Just reread this quote from the science fiction novel "Cities in Flight" (about 1955) by James Blish. I read this novel when it was first published.

"Under the relentless pressure of competition from the USSR and its associated states, the Earth's Western culture had undertaken to support a permanent war economy, under the burden of which its traditional libertarian political institutions were steadily eroded away. By the beginning of the twenty-first century it was no longer realistically possible to see any difference between the rival cultures, although their outward forms of government continued to be called by different names. Both were police states in which the individual citizen had lost all right to juridical defense, and both operated under a totally controlled economy. In the West, the official term for this form of public policy was "anti-Communism"; in the East it was called "anti-Fascism," and both terms were heavily laden with mob emotion. The facts of the matter, however, were that neither state was economically either fascist or communist, and that as economic systems neither fascism nor communism has ever been tried in recorded Terrestrial history."

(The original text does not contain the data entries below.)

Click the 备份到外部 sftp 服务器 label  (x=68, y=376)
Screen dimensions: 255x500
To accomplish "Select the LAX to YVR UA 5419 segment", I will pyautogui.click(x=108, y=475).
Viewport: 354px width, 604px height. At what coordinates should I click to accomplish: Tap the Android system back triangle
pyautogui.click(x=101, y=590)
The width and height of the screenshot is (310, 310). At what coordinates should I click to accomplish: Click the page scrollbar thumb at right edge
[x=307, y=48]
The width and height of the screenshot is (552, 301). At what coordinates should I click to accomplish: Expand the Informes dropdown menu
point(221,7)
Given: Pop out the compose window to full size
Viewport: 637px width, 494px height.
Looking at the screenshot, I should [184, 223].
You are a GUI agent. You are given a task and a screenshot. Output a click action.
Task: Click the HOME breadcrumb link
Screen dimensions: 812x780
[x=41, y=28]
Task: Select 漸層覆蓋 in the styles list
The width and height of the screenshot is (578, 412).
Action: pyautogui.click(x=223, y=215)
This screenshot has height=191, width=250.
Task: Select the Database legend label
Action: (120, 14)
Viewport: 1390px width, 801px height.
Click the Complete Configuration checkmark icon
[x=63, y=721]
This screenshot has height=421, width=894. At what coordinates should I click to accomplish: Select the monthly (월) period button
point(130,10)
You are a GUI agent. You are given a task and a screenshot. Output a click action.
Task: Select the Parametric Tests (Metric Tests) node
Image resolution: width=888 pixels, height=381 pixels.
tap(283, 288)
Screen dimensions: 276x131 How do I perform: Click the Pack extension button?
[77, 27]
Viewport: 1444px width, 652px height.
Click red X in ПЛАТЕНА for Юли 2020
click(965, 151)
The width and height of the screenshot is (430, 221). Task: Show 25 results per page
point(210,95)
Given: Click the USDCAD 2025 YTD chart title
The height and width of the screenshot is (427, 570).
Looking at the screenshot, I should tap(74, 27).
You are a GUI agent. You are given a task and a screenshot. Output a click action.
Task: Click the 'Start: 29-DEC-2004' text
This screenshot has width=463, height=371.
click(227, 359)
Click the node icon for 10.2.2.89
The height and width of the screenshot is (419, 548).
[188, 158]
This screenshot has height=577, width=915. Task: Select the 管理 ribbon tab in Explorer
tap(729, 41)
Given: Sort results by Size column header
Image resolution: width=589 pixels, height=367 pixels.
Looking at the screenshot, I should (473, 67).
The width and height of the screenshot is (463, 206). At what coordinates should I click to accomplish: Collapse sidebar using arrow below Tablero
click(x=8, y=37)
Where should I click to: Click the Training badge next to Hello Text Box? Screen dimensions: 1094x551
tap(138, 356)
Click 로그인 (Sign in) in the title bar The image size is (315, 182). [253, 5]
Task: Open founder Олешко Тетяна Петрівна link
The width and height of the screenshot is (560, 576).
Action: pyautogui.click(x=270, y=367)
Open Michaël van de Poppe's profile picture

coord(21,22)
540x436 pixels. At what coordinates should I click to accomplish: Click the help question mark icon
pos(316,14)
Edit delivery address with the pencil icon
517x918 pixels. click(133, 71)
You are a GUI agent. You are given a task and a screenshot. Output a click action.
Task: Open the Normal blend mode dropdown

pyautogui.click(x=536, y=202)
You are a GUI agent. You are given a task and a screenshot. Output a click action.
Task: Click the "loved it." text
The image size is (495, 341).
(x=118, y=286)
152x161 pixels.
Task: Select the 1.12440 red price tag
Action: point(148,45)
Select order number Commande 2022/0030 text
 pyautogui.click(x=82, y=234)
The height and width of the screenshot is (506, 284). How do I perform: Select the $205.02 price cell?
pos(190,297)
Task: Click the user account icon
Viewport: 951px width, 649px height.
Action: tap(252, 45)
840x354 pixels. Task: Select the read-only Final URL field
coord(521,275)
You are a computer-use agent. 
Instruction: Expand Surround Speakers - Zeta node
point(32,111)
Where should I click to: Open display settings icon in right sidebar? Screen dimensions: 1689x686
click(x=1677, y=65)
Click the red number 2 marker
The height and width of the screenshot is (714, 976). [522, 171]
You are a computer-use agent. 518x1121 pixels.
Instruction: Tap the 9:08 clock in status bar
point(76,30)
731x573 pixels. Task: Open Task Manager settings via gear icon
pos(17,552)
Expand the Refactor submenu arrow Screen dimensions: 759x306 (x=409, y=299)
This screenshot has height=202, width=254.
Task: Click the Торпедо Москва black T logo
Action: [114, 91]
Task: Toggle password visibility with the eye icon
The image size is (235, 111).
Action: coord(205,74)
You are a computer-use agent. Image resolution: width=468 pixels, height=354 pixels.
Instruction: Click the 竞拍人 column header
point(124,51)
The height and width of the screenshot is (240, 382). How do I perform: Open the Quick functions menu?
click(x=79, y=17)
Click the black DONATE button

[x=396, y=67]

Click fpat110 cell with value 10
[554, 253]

The USSR went away, but the USA are (sic) still in a war economy and eroding more individual rights every day... little by little so that most of us don't even notice the loss. And "mob emotion"... just read the paper/internet and/or the TV news any day of the week. Maybe they haven't yet heard in Washington that the USSR dissolved some years ago. Or, just maybe, we have had to find a new global evil to justify our actions and priorities and prejudices.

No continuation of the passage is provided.